Goal of the exercise: Transcribe, exactly and in full, every record shown below, while omitting its images.

Exercise data:
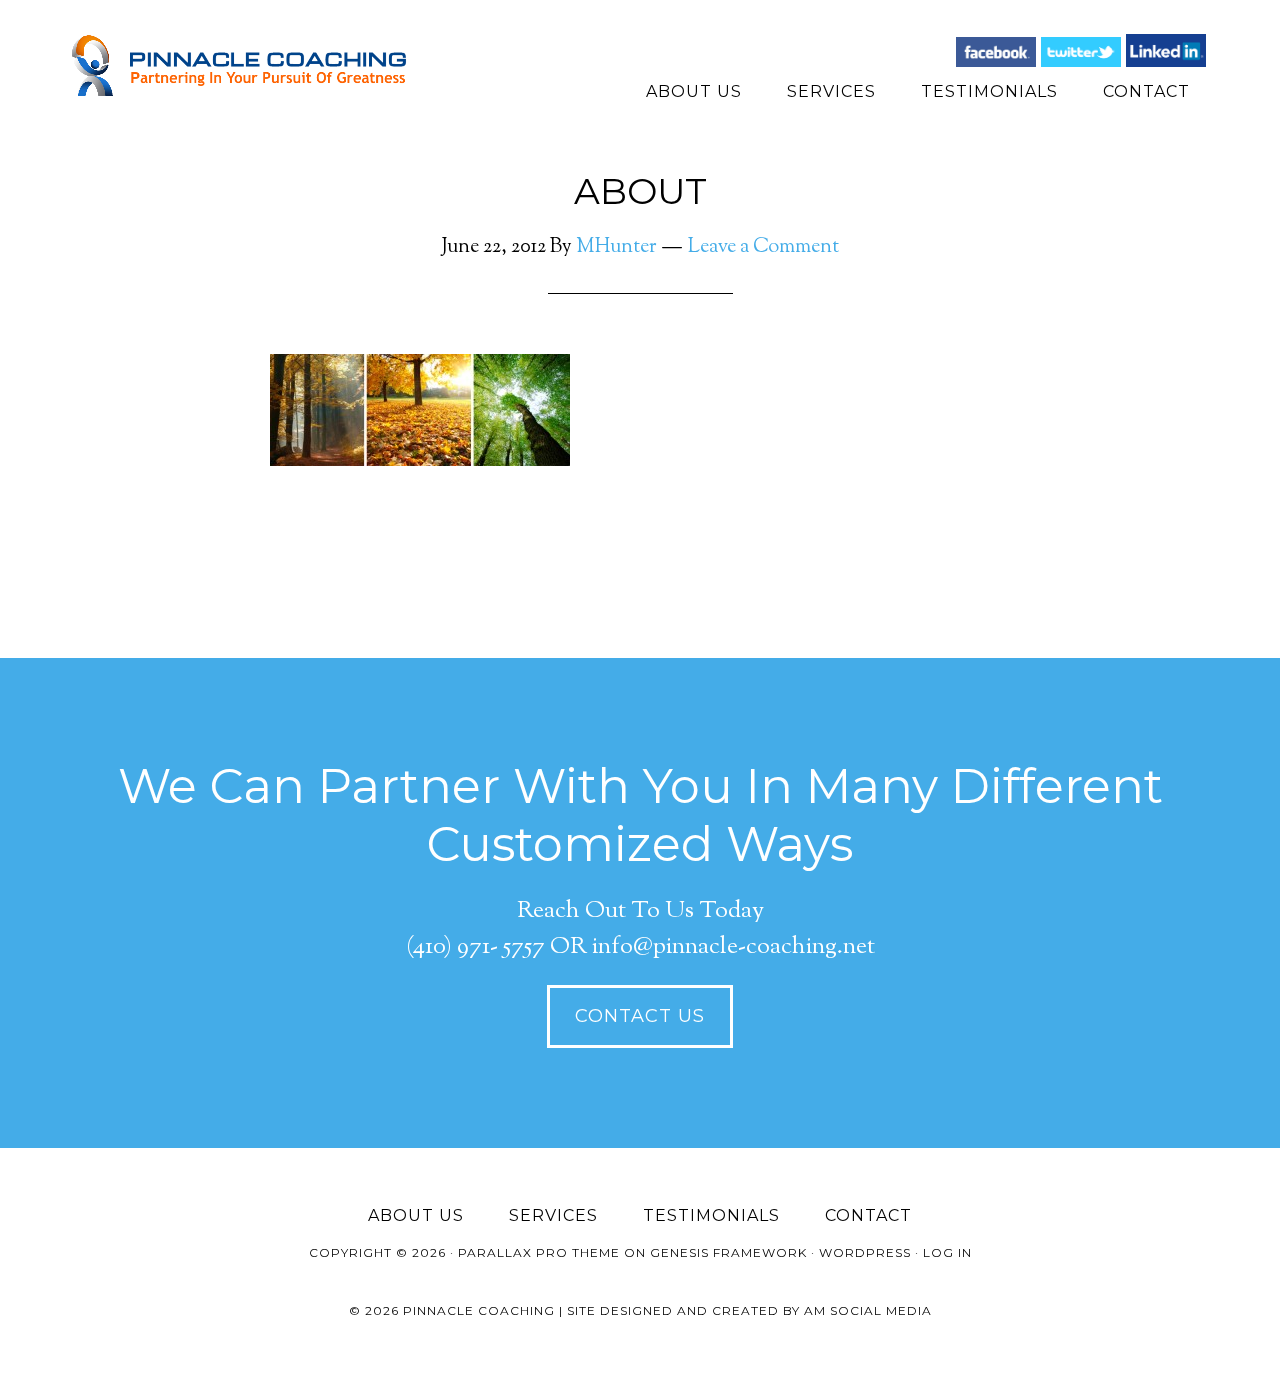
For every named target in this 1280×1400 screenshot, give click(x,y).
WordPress (865, 1252)
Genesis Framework (728, 1252)
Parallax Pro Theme (539, 1252)
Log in (947, 1252)
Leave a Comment (763, 247)
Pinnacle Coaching (250, 65)
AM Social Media (868, 1310)
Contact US (640, 1016)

Answer to this exercise:
For every named target in this 1280×1400 screenshot, give click(x,y).
WordPress (865, 1252)
Genesis Framework (728, 1252)
Parallax Pro Theme (539, 1252)
Log in (947, 1252)
Leave a Comment (763, 247)
Pinnacle Coaching (250, 65)
AM Social Media (868, 1310)
Contact US (640, 1016)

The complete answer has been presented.